▶ [PROBLEM DESCRIPTION] Examine the material below. Gather every line in which the string "will" appears.

(GIVEN ENTRIES)

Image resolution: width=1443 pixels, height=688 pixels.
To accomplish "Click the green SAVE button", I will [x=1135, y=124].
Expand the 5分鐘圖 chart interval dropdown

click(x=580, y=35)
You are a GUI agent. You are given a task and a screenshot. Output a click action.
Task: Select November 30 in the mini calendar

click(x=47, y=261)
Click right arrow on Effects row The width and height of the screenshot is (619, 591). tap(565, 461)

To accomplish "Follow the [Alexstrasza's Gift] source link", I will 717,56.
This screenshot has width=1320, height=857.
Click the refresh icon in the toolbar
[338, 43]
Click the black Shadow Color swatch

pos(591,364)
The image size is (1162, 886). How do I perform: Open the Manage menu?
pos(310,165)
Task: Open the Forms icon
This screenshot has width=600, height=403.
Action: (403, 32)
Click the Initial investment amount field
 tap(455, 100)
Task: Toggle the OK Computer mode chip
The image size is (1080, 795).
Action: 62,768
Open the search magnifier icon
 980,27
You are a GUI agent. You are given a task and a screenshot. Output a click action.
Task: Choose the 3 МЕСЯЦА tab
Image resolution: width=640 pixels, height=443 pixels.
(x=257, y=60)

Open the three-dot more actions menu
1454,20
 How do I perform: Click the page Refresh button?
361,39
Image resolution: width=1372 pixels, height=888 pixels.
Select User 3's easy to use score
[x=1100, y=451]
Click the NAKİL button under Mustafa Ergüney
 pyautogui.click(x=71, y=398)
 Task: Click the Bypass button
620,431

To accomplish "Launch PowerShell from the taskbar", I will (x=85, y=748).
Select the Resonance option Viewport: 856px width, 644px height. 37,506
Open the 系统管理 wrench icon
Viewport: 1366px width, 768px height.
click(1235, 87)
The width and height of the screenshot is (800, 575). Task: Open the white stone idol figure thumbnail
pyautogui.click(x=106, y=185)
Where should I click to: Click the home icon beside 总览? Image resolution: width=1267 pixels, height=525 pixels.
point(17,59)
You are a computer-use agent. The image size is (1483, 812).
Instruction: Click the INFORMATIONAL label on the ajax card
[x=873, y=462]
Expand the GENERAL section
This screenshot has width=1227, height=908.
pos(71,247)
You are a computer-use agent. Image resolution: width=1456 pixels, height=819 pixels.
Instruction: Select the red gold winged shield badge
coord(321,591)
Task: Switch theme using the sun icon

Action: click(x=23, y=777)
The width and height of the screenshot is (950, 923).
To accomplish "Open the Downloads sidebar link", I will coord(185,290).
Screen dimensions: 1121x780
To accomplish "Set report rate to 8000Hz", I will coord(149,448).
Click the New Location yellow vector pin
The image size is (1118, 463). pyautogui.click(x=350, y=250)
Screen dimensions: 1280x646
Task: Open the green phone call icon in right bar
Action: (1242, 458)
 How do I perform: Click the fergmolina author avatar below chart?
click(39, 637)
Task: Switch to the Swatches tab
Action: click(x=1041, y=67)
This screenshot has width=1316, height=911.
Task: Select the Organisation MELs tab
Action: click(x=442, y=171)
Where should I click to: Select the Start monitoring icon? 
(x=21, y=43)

(End GIVEN ENTRIES)

▶ [SOLUTION TO THIS PROBLEM]
To accomplish "Click the green SAVE button", I will [x=1135, y=124].
To accomplish "Follow the [Alexstrasza's Gift] source link", I will 717,56.
To accomplish "Launch PowerShell from the taskbar", I will (x=85, y=748).
To accomplish "Open the Downloads sidebar link", I will coord(185,290).
To accomplish "Set report rate to 8000Hz", I will coord(149,448).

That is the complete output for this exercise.